THE MINISTER FOR JUSTICE, IRELAND AND THE ATTORNEY GENERAL

DEFENDANTS

Judgment of Mr. Justice Tony O’Connor delivered this 28th day of April 2021  

Contents

INTRODUCTION.........................................................................................................................

BACKGROUND............................................................................................................................

SURRENDER.............................................................................................................................

FURTHER DOMESTIC SENTENCE...................................................................................................

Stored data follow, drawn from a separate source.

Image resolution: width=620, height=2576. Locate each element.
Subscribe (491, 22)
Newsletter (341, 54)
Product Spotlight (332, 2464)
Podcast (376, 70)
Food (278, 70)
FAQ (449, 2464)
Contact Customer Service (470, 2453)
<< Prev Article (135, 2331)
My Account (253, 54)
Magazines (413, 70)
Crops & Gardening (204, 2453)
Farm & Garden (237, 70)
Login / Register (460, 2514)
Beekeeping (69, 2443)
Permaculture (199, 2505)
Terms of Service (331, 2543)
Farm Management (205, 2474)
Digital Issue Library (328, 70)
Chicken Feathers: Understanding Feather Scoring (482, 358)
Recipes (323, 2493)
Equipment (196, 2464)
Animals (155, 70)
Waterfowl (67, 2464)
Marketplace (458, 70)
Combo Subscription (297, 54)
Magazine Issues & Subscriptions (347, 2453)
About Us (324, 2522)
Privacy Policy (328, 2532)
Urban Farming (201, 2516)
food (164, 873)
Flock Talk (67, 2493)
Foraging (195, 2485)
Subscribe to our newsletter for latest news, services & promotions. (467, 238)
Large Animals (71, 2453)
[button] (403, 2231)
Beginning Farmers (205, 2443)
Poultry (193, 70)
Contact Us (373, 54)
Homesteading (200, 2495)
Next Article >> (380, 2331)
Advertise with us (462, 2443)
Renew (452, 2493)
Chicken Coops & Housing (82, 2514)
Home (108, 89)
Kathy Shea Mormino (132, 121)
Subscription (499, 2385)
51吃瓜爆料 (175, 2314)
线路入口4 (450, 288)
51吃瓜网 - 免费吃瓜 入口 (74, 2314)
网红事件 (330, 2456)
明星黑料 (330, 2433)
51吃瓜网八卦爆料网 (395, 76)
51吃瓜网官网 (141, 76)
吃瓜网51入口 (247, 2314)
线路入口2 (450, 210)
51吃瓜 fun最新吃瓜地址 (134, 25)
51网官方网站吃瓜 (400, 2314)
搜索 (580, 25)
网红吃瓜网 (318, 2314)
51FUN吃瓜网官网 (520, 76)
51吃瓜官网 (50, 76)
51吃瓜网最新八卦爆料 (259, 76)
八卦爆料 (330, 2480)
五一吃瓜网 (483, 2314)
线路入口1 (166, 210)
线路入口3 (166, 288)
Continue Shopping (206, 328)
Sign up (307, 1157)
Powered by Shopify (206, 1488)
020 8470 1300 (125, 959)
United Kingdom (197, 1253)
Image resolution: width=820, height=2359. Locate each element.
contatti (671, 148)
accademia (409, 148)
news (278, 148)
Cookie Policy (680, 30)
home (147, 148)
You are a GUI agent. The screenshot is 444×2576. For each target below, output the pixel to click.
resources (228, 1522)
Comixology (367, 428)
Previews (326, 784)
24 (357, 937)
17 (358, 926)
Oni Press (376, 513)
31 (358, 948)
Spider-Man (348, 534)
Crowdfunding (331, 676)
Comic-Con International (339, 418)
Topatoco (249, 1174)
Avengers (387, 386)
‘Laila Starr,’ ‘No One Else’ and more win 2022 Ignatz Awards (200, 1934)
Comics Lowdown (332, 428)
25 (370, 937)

FIRST BAIL APPLICATION............................................................................................................

OUTLOOK WOMEN’S PROGRAMME................................................................................................

DIFFICULT POSED BY THE EAW....................................................................................................

SECOND BAIL APPLICATION........................................................................................................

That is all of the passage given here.